The Supplementary Circular and the Notice of Adjourned General Meeting have been submitted to the Financial Conduct Authority's National Storage Mechanism (the "NSM") and are available for inspection at https://data.fca.org.uk/#/nsm/nationalstoragemechanism.
The Original Circular, the Supplementary Circular and the Notice of Adjourned General Meeting will also be available for viewing on Playtech's website at http://www.investors.playtech.com/shareholder-information/general-meeting.aspx.
Playtech plc +44 (0) 1624 645 954
Chris McGinnis, Director of Investor Relations & Strategic Analysis
James Newman, Director of Corporate Affairs
UBS Investment Bank (Financial Adviser and Joint Sponsor to Playtech) +44 (0) 20 7567 8000
Rahul Luthra / Sandip Dhillon / Ben Crystal
Goodbody Stockbrokers (Corporate Broker and Joint Sponsor to Playtech) +353 1 667 0400
Piers Coombs / Charlotte Craigie / Stephen Kane
Headland (PR adviser to Playtech) +44 (0) 20 3805 4822
Lucy Legh / Stephen Malthouse / Jack Gault
Founded in 1999 and premium listed on the Main Market of the London Stock Exchange, Playtech is a market leader in the gambling and financial trading industries with c.6,400 employees across 24 countries.
Playtech is the gambling industry's leading technology company delivering business intelligence driven gambling software, services, content and platform technology across the industry's most popular product verticals, including, casino, live casino, sports betting, virtual sports, bingo and poker. It is the pioneer of omni-channel gambling technology through its integrated platform technology, Playtech ONE. Playtech ONE delivers data driven marketing expertise, single wallet functionality, CRM and responsible gambling solutions across one single platform across product verticals and across retail and online.

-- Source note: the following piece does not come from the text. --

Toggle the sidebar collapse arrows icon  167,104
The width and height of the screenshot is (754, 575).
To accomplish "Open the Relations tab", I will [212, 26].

Playtech partners with and invests in the leading brands in regulated and newly regulated markets to deliver its data driven gambling technology across the retail and online value chain. Playtech provides its technology on a B2B basis to the industry's leading retail and online operators, land-based casino groups and government sponsored entities such as lotteries. Playtech directly owns and operates Snaitech, the leading sports betting and gaming company in online and retail in Italy.
UBS AG London Branch is authorised and regulated by the Financial Market Supervisory Authority in Switzerland. It is authorised by the Prudential Regulation Authority and subject to regulation by the Financial Conduct Authority and limited regulation by the Prudential Regulation Authority in the United Kingdom. UBS AG London Branch is acting exclusively as financial adviser to Playtech plc and no one else in connection with the process. In connection with such matters, UBS AG London Branch will not regard any other person as its client, nor will it be responsible to any other person for providing the protections afforded to its clients or for providing advice in relation to the process, the contents of this announcement or any other matter referred to herein.
Goodbody is authorised and regulated by the Central Bank of Ireland, and is also subject to regulation by the Financial Conduct Authority. Goodbody is acting exclusively for Playtech and for no one else in connection with the process and will not regard any other person (whether or not a recipient of this announcement) as a client in relation to the process or any other matter referred to in this announcement and will not be responsible to anyone other than Playtech for providing the protections afforded to its clients or for giving advice in relation to the process or any other matter referred to in this Announcement.